■ THE PROBLEM
The material below holds a span beginning at the line with "Specials (106, 11)" and ending at the line with "outubro 2016 (21, 2251)". Quote that span exactly, both ends included, and only that span.

■ RECORDS TO USE
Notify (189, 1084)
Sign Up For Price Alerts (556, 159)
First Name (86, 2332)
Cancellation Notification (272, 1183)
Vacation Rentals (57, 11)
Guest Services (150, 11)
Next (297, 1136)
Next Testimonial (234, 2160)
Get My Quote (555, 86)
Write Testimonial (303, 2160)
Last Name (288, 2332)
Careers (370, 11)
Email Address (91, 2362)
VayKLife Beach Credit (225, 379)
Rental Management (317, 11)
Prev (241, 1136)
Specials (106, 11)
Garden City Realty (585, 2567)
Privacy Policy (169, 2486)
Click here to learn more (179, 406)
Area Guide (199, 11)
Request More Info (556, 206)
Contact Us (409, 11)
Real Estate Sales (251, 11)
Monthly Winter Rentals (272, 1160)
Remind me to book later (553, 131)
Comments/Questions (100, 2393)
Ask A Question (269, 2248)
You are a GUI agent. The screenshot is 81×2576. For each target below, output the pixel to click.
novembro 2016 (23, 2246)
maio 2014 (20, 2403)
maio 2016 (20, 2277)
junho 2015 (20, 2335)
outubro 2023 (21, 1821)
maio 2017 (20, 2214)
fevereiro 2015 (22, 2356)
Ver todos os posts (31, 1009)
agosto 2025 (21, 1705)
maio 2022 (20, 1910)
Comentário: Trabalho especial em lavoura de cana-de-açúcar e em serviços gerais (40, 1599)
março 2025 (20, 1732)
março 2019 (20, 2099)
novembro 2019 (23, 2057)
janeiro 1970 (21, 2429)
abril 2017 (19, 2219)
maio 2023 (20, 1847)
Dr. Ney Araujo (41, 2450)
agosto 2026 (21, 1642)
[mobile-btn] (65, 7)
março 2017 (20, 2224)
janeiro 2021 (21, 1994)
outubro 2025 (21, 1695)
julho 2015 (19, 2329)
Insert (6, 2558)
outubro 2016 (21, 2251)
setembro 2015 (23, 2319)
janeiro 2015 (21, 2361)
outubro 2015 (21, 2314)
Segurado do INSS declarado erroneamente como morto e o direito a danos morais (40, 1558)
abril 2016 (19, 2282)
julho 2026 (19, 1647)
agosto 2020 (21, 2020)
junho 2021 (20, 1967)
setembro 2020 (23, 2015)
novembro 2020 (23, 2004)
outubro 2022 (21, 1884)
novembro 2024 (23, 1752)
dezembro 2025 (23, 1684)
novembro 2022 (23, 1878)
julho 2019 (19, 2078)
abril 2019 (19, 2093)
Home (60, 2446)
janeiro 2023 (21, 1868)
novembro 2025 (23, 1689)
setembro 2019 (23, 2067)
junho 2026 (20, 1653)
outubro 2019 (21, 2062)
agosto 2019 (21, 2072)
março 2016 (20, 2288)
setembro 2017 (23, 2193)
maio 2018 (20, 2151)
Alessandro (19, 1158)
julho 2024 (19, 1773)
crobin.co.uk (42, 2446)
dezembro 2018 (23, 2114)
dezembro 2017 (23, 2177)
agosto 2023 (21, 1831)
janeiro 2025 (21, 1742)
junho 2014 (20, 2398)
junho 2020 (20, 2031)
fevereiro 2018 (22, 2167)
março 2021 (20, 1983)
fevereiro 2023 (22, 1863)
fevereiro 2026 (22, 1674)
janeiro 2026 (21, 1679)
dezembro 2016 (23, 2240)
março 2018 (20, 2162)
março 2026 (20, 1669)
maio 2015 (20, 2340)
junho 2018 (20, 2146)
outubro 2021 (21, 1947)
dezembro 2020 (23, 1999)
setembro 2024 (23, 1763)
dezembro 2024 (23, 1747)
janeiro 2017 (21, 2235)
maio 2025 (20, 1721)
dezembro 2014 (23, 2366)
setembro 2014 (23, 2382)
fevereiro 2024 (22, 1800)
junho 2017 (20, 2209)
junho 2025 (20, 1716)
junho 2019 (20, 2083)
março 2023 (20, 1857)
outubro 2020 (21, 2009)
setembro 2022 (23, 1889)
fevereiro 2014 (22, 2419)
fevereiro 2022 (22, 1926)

■ TASK RESULT
Specials (106, 11)
Garden City Realty (585, 2567)
Privacy Policy (169, 2486)
Click here to learn more (179, 406)
Area Guide (199, 11)
Request More Info (556, 206)
Contact Us (409, 11)
Real Estate Sales (251, 11)
Monthly Winter Rentals (272, 1160)
Remind me to book later (553, 131)
Comments/Questions (100, 2393)
Ask A Question (269, 2248)
You are a GUI agent. The screenshot is 81×2576. For each target below, output the pixel to click.
novembro 2016 (23, 2246)
maio 2014 (20, 2403)
maio 2016 (20, 2277)
junho 2015 (20, 2335)
outubro 2023 (21, 1821)
maio 2017 (20, 2214)
fevereiro 2015 (22, 2356)
Ver todos os posts (31, 1009)
agosto 2025 (21, 1705)
maio 2022 (20, 1910)
Comentário: Trabalho especial em lavoura de cana-de-açúcar e em serviços gerais (40, 1599)
março 2025 (20, 1732)
março 2019 (20, 2099)
novembro 2019 (23, 2057)
janeiro 1970 (21, 2429)
abril 2017 (19, 2219)
maio 2023 (20, 1847)
Dr. Ney Araujo (41, 2450)
agosto 2026 (21, 1642)
[mobile-btn] (65, 7)
março 2017 (20, 2224)
janeiro 2021 (21, 1994)
outubro 2025 (21, 1695)
julho 2015 (19, 2329)
Insert (6, 2558)
outubro 2016 (21, 2251)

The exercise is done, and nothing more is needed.